## STATED EXERCISE
Pull out every line of the listing below that contains the string "pyautogui". Only lines that match its capitalization count.

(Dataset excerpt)
◇ ◇ ◇ ◇

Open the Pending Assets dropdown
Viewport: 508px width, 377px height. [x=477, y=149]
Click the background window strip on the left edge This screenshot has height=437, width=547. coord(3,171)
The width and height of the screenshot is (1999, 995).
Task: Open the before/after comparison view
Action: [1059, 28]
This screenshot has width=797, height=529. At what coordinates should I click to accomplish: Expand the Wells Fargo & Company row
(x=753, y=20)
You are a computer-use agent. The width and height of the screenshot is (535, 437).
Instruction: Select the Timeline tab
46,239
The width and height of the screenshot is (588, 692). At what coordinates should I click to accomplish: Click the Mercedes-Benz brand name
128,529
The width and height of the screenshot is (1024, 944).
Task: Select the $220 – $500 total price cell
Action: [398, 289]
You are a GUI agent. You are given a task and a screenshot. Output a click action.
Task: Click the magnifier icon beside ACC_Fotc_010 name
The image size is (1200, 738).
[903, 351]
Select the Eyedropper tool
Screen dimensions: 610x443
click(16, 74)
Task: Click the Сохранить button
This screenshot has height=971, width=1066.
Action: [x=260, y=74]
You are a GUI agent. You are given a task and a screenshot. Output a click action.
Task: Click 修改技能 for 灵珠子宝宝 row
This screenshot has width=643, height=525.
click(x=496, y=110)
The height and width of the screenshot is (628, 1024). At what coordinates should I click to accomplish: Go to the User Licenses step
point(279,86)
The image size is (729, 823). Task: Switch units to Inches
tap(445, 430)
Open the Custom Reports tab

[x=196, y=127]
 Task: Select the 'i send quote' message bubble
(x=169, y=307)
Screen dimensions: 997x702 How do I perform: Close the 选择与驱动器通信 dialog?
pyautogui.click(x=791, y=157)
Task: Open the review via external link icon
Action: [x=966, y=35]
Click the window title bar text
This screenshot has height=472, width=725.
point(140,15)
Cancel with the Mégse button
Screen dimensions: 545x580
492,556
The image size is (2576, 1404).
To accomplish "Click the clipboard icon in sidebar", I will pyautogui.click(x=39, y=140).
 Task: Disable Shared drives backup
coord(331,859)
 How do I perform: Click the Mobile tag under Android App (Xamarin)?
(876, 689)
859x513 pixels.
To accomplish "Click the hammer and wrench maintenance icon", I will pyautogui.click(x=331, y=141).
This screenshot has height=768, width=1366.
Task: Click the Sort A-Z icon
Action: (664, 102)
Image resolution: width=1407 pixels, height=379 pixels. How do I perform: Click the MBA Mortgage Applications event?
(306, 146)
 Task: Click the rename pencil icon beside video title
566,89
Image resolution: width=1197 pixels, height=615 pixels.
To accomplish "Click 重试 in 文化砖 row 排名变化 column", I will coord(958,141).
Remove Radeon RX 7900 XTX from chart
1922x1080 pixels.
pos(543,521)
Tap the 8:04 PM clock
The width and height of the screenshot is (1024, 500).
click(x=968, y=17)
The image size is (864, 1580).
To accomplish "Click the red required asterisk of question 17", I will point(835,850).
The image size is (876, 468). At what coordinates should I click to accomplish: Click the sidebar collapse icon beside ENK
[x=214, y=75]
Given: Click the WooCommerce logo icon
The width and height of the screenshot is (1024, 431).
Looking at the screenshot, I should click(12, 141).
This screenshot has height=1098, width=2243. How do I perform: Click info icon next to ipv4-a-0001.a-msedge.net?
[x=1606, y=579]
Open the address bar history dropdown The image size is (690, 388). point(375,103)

◇ ◇ ◇ ◇

## TASK ANSWER
pyautogui.click(x=791, y=157)
To accomplish "Click the clipboard icon in sidebar", I will pyautogui.click(x=39, y=140).
To accomplish "Click the hammer and wrench maintenance icon", I will pyautogui.click(x=331, y=141).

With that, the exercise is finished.